*YOUR INSTRUCTIONS*
From the line containing "Image resolution: width=1280" through the end of the entries, please repeat every line exactly and nothing more; the pictures do not belong in the copy.

*MATERIAL SUPPLIED*
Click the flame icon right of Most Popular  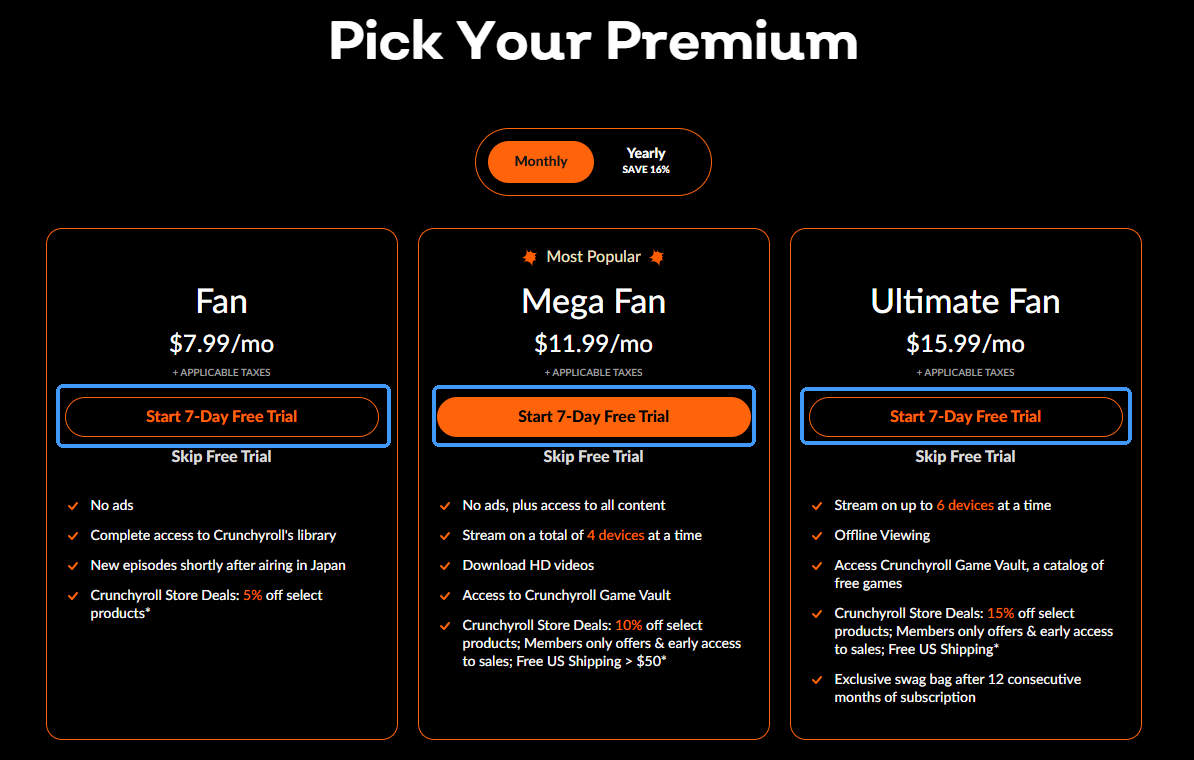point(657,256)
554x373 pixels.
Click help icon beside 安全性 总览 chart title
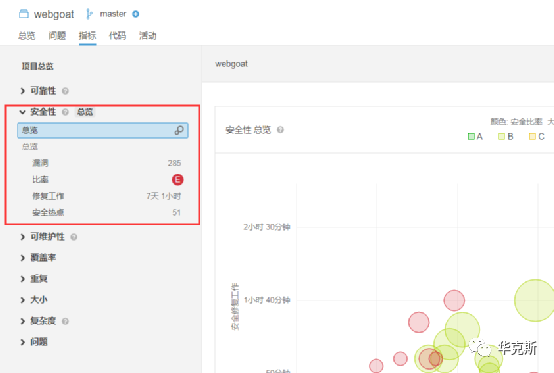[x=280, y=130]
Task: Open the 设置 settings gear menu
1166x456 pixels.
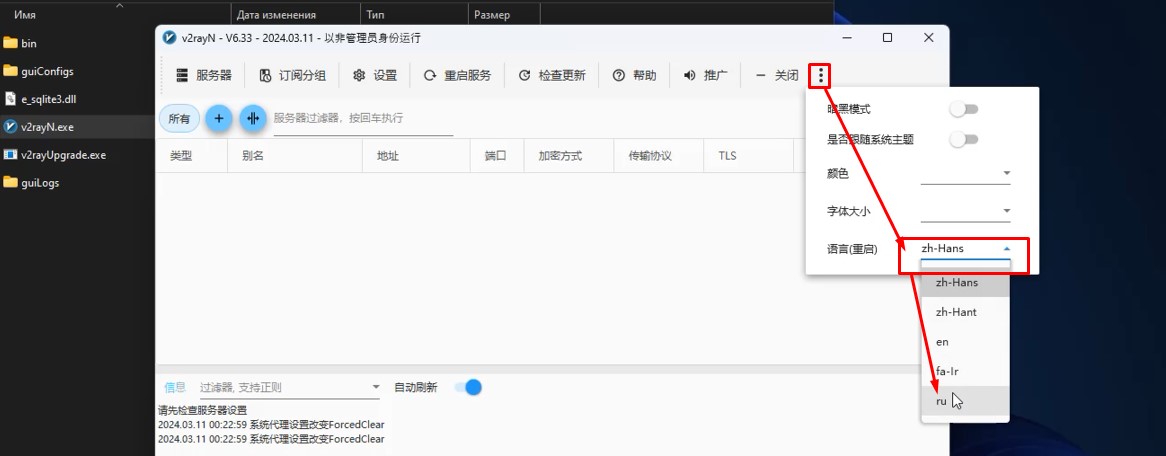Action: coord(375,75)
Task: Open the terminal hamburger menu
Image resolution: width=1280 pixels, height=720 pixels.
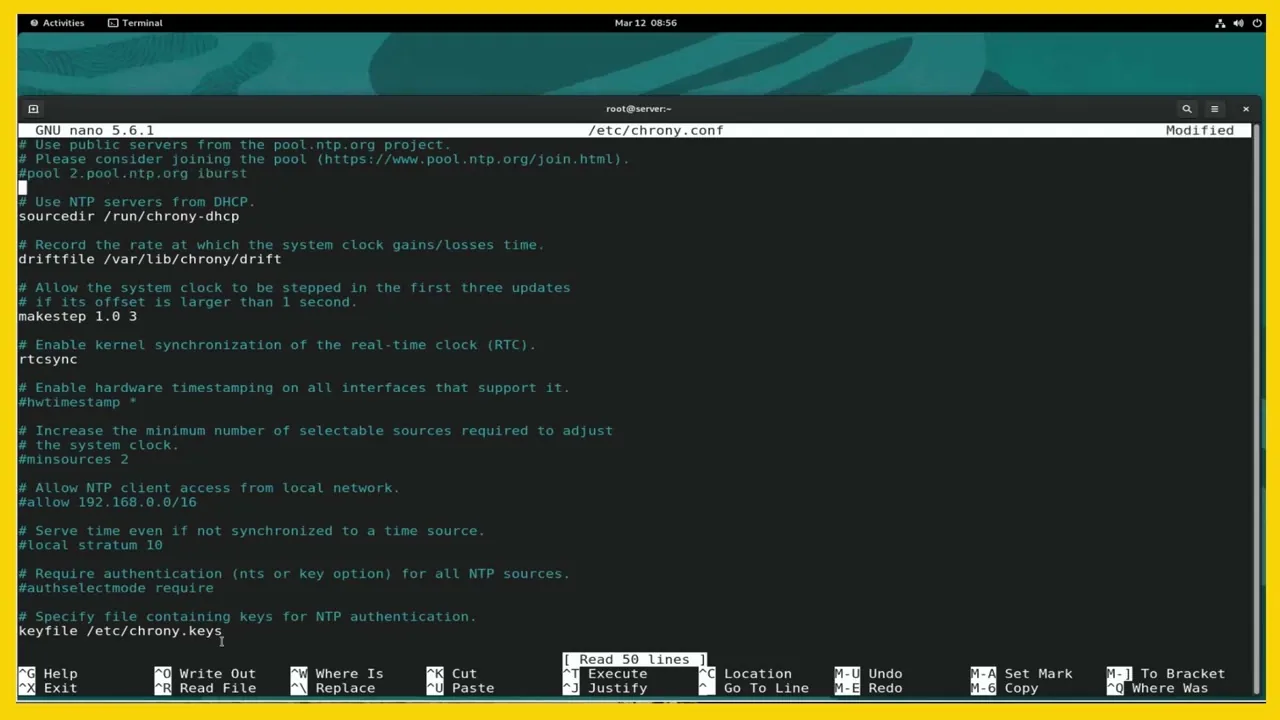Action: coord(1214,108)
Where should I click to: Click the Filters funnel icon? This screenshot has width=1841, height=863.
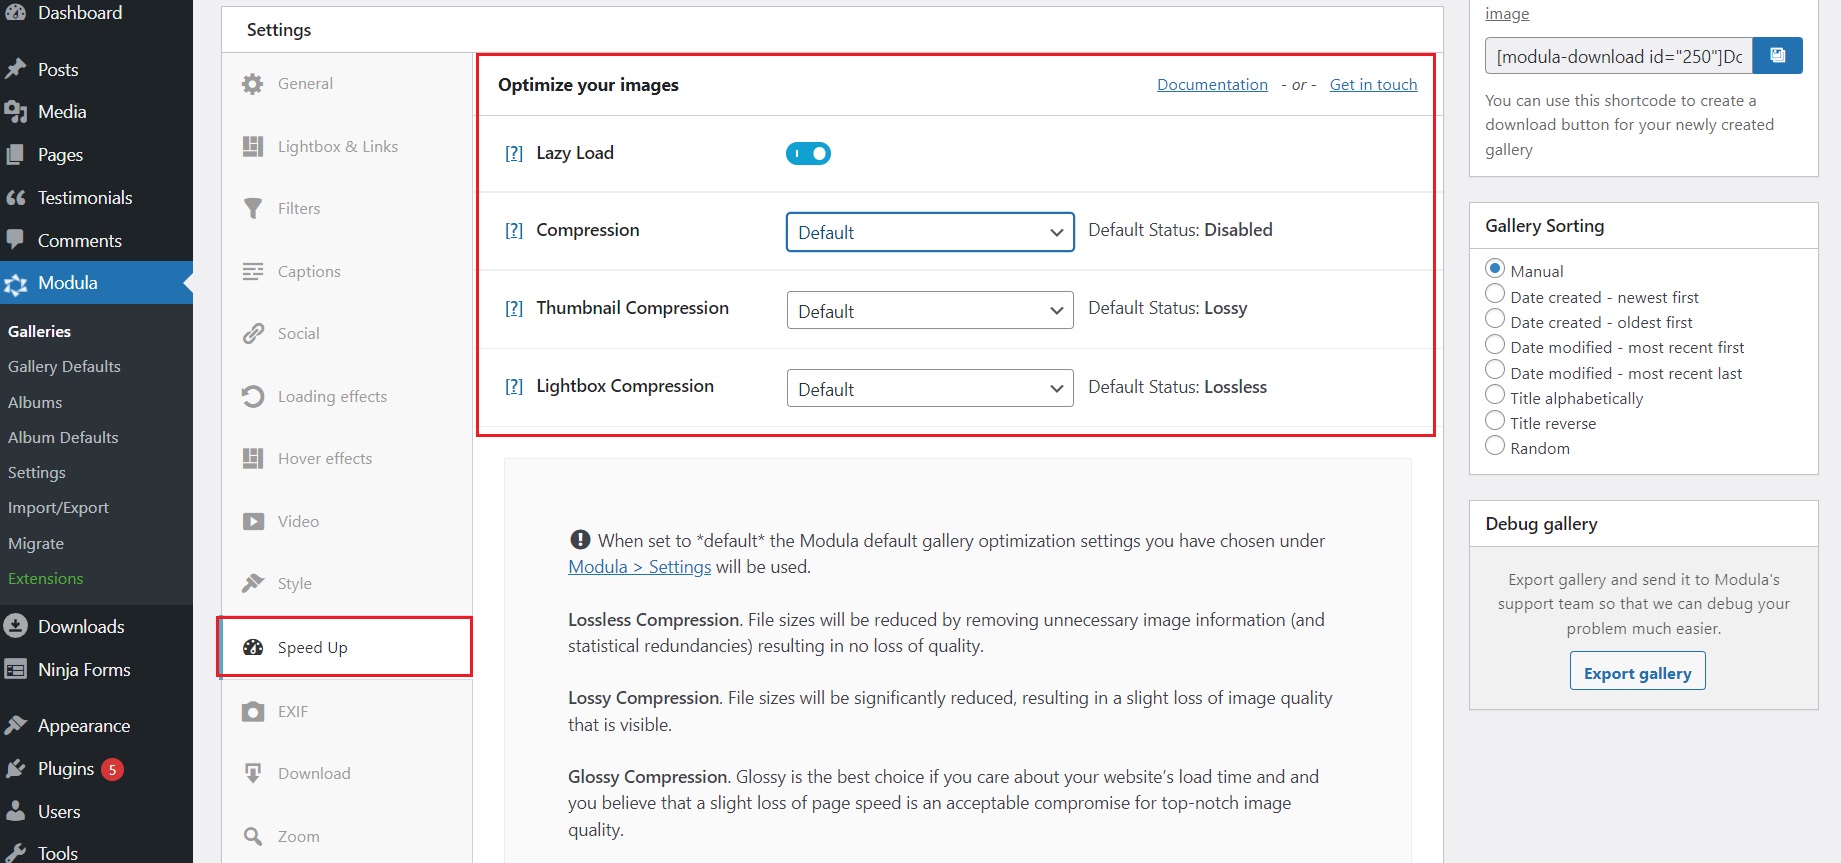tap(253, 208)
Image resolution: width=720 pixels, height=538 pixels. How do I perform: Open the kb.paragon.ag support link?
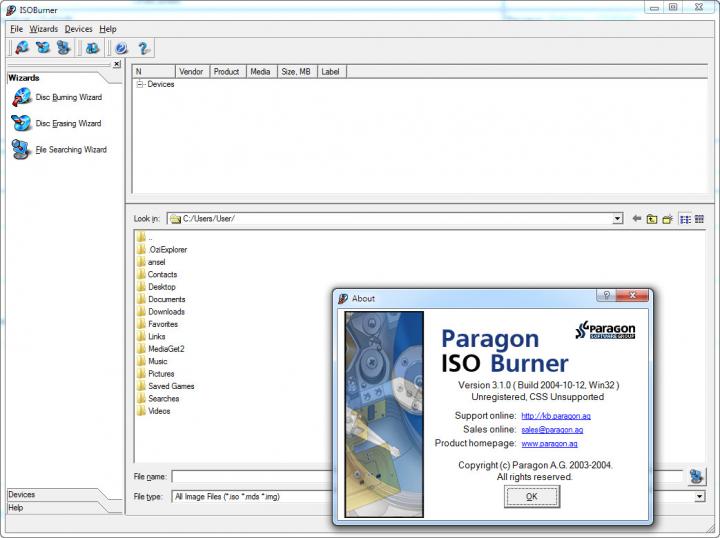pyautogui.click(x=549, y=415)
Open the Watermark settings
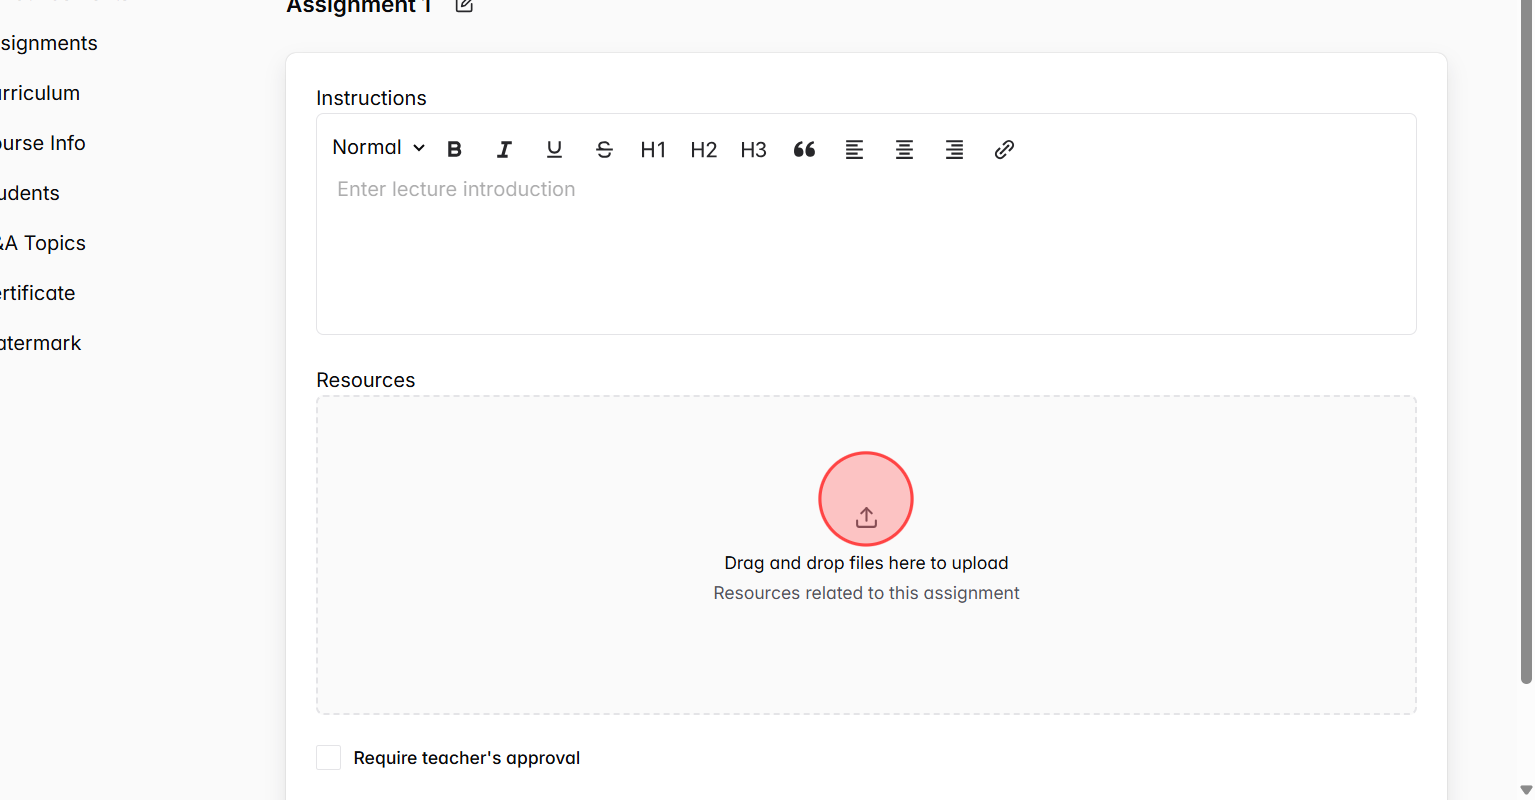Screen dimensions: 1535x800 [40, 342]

*ANSWER SPACE*
Image resolution: width=1280 pixels, height=720 pixels.
Action: coord(1214,108)
Where should I click to: Click the Filters funnel icon? This screenshot has width=1841, height=863.
tap(253, 208)
Image resolution: width=720 pixels, height=538 pixels. How do I perform: Open the kb.paragon.ag support link?
pyautogui.click(x=549, y=415)
Open the Watermark settings
Screen dimensions: 1535x800 [40, 342]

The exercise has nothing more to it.